WHAT YOU ARE ASKED TO DO: What's required is a verbatim printout of all the data.

[Stored dataset items]
- - -
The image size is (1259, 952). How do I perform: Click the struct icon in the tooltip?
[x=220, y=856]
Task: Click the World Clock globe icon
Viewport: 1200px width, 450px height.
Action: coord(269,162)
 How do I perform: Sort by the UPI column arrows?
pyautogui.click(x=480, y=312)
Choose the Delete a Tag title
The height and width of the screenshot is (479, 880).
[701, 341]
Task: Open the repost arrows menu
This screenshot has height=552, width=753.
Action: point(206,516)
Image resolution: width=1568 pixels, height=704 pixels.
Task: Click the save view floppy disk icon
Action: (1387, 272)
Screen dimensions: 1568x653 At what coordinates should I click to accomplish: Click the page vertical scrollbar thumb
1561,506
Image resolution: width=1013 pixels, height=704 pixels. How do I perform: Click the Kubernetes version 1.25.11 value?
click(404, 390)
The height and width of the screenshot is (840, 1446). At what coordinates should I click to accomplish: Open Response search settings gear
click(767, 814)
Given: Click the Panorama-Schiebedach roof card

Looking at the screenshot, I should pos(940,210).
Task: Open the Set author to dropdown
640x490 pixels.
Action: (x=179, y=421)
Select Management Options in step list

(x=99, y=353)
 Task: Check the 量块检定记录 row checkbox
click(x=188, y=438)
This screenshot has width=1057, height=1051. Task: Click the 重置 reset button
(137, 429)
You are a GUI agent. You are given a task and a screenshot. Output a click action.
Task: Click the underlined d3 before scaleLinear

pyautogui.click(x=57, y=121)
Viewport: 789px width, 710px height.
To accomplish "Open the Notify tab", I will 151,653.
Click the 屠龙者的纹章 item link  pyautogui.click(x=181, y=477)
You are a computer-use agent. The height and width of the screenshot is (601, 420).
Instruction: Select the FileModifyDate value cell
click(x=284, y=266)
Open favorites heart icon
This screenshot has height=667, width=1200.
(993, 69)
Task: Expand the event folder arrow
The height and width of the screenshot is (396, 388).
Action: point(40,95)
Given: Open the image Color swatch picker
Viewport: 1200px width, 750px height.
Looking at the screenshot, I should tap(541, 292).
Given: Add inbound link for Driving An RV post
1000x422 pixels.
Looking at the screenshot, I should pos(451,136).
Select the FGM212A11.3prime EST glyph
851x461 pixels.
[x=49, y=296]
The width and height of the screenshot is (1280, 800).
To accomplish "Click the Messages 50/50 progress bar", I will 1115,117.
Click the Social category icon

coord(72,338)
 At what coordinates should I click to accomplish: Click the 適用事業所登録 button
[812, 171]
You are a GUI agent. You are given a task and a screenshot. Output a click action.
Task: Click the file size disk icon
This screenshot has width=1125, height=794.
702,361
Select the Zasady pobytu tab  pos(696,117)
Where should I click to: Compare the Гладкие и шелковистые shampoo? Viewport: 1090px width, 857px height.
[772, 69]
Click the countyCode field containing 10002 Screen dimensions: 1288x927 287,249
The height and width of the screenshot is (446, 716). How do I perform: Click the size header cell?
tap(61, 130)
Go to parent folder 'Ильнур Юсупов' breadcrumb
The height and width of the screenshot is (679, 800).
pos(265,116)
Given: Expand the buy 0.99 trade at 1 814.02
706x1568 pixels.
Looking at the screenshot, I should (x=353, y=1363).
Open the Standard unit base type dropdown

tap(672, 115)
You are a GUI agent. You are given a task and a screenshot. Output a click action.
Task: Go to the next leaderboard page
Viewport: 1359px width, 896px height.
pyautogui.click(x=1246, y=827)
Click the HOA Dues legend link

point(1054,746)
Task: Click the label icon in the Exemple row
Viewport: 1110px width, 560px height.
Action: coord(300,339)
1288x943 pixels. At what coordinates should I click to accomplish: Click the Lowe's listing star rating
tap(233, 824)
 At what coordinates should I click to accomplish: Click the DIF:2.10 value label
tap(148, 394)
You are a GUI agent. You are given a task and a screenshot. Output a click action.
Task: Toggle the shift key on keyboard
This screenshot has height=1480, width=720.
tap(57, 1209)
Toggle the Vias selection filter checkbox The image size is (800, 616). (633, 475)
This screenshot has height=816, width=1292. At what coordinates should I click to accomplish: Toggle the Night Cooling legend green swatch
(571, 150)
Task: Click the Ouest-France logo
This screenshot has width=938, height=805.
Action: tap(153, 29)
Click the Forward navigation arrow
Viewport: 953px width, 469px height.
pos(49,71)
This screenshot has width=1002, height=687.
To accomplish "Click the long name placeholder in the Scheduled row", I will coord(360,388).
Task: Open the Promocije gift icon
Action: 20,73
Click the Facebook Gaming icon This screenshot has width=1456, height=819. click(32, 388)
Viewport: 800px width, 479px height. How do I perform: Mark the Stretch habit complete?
- - -
TASK OUTPUT:
The image size is (1259, 952). How do I perform: Click the struct icon in the tooltip?
[x=220, y=856]
Task: Click the World Clock globe icon
Viewport: 1200px width, 450px height.
Action: coord(269,162)
 How do I perform: Sort by the UPI column arrows?
pyautogui.click(x=480, y=312)
Choose the Delete a Tag title
The height and width of the screenshot is (479, 880).
[701, 341]
Task: Open the repost arrows menu
This screenshot has height=552, width=753.
Action: point(206,516)
Image resolution: width=1568 pixels, height=704 pixels.
Task: Click the save view floppy disk icon
Action: (1387, 272)
Screen dimensions: 1568x653 At what coordinates should I click to accomplish: Click the page vertical scrollbar thumb
1561,506
Image resolution: width=1013 pixels, height=704 pixels. How do I perform: Click the Kubernetes version 1.25.11 value?
click(404, 390)
The height and width of the screenshot is (840, 1446). At what coordinates should I click to accomplish: Open Response search settings gear
click(767, 814)
Given: Click the Panorama-Schiebedach roof card

Looking at the screenshot, I should pos(940,210).
Task: Open the Set author to dropdown
640x490 pixels.
Action: (x=179, y=421)
Select Management Options in step list

(x=99, y=353)
 Task: Check the 量块检定记录 row checkbox
click(x=188, y=438)
This screenshot has width=1057, height=1051. Task: Click the 重置 reset button
(137, 429)
You are a GUI agent. You are given a task and a screenshot. Output a click action.
Task: Click the underlined d3 before scaleLinear

pyautogui.click(x=57, y=121)
Viewport: 789px width, 710px height.
To accomplish "Open the Notify tab", I will 151,653.
Click the 屠龙者的纹章 item link  pyautogui.click(x=181, y=477)
You are a computer-use agent. The height and width of the screenshot is (601, 420).
Instruction: Select the FileModifyDate value cell
click(x=284, y=266)
Open favorites heart icon
This screenshot has height=667, width=1200.
(993, 69)
Task: Expand the event folder arrow
The height and width of the screenshot is (396, 388).
Action: point(40,95)
Given: Open the image Color swatch picker
Viewport: 1200px width, 750px height.
Looking at the screenshot, I should tap(541, 292).
Given: Add inbound link for Driving An RV post
1000x422 pixels.
Looking at the screenshot, I should pos(451,136).
Select the FGM212A11.3prime EST glyph
851x461 pixels.
[x=49, y=296]
The width and height of the screenshot is (1280, 800).
To accomplish "Click the Messages 50/50 progress bar", I will 1115,117.
Click the Social category icon

coord(72,338)
 At what coordinates should I click to accomplish: Click the 適用事業所登録 button
[812, 171]
You are a GUI agent. You are given a task and a screenshot. Output a click action.
Task: Click the file size disk icon
This screenshot has width=1125, height=794.
702,361
Select the Zasady pobytu tab  pos(696,117)
Where should I click to: Compare the Гладкие и шелковистые shampoo? Viewport: 1090px width, 857px height.
[772, 69]
Click the countyCode field containing 10002 Screen dimensions: 1288x927 287,249
The height and width of the screenshot is (446, 716). How do I perform: Click the size header cell?
tap(61, 130)
Go to parent folder 'Ильнур Юсупов' breadcrumb
The height and width of the screenshot is (679, 800).
pos(265,116)
Given: Expand the buy 0.99 trade at 1 814.02
706x1568 pixels.
Looking at the screenshot, I should (x=353, y=1363).
Open the Standard unit base type dropdown

tap(672, 115)
You are a GUI agent. You are given a task and a screenshot. Output a click action.
Task: Go to the next leaderboard page
Viewport: 1359px width, 896px height.
pyautogui.click(x=1246, y=827)
Click the HOA Dues legend link

point(1054,746)
Task: Click the label icon in the Exemple row
Viewport: 1110px width, 560px height.
Action: coord(300,339)
1288x943 pixels. At what coordinates should I click to accomplish: Click the Lowe's listing star rating
tap(233, 824)
 At what coordinates should I click to accomplish: Click the DIF:2.10 value label
tap(148, 394)
You are a GUI agent. You are given a task and a screenshot. Output a click action.
Task: Toggle the shift key on keyboard
This screenshot has height=1480, width=720.
tap(57, 1209)
Toggle the Vias selection filter checkbox The image size is (800, 616). (633, 475)
This screenshot has height=816, width=1292. At what coordinates should I click to accomplish: Toggle the Night Cooling legend green swatch
(571, 150)
Task: Click the Ouest-France logo
This screenshot has width=938, height=805.
Action: tap(153, 29)
Click the Forward navigation arrow
Viewport: 953px width, 469px height.
pos(49,71)
This screenshot has width=1002, height=687.
To accomplish "Click the long name placeholder in the Scheduled row", I will coord(360,388).
Task: Open the Promocije gift icon
Action: 20,73
Click the Facebook Gaming icon This screenshot has width=1456, height=819. click(32, 388)
Viewport: 800px width, 479px height. How do I perform: Mark the Stretch habit complete?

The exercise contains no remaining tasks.